After years of debate, gas stations throughout Oregon can begin allowing the public to pump their own gasoline.
Oregon was one of two states to continue to restrict self-service at gas stations. Previously, self-service gas was available in only a handful of rural counties in eastern Oregon.
The new law, which Gov. Tina Kotek signed last week, allows gas stations in 16 of the state's most populous counties to use up to 50% of their pumps for self-service. The state requires stations to charge the same prices for full-service as self-service. It also requires stations to clearly mark which pumps are for self-service.
In 20 rural counties, unattended self-service is permitted at all pumps.
The House passed the bill in March by a 47-10 margin. The Senate passed it in June by a 16-9 ledger.
Mike Freese of the Oregon Fuels Association said the new law could shorten lines for gas.
"It is no secret that Oregon has unique gas fueling laws. Nevertheless, as explained by gas station owners, finding employees to pump gas is extremely hard — and even impossible in some cases — which in turn makes it impossible to keep gas stations open and operating," Freese testified. "HB 2426 helps relieve pressure in this tight labor market, while preserving the choice to fuel your own vehicle or opt for an attendant to fuel the vehicle."

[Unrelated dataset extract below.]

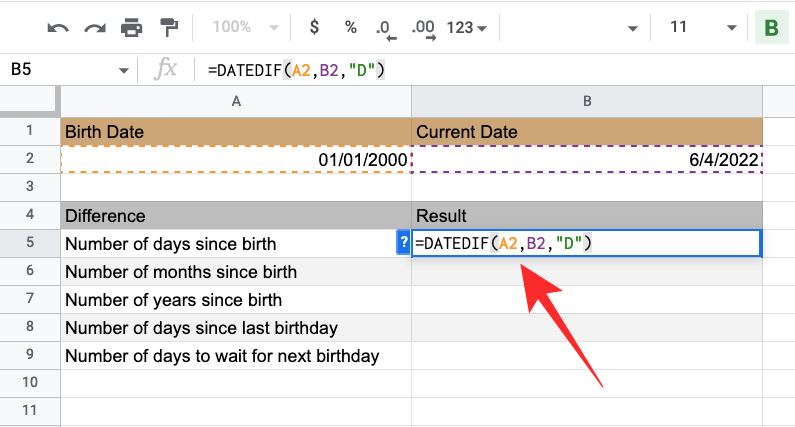
Task: Open the 123 number formats dropdown
Action: tap(468, 27)
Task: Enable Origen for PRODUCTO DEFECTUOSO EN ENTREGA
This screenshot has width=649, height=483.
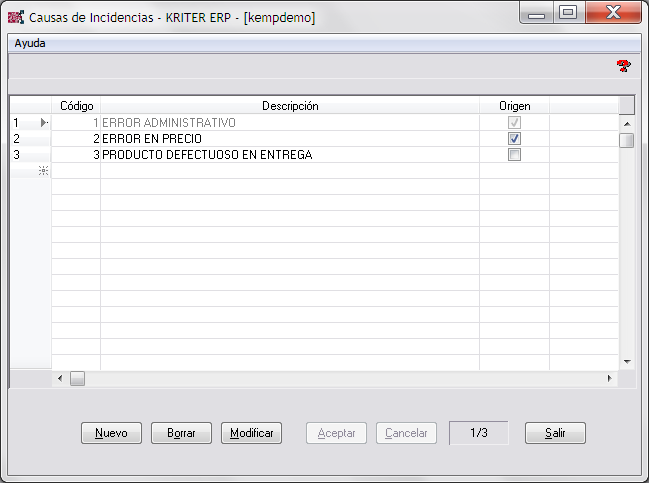Action: point(514,155)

Previously, justifications for continuing full-service gas pumping in Oregon have included customer safety and job preservation. But Ian Hill, co-owner of SeQuential Refuel Station, said his station has struggled to meet customer demand amid employee shortages.

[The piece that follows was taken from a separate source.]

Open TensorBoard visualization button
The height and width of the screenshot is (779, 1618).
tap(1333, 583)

"The labor market is very competitive and it is an extremely difficult environment for small fuel stations," Hill said. "While we support the directional change represented by HB 2426, we would prefer that the bill went further and simply did away with Oregon's full-service fueling requirement entirely."
Brandon Venable, a gas station manager in Oregon, testified he opposed the changes due to safety concerns.
"I deal with many dangerous situations on the daily created by people smoking, leaving their engines running, getting in and out of their vehicles creating static electricity, trying to fill up random bottles and jugs and driving off with the pump still in the vehicle. For someone who spends 10 minutes at a gas station this may not seem like something that is dangerous, but when you deal with this for eight-plus hours a day it’s reality," he said.
New Jersey is now the last state in the U.S. to restrict self-service gas.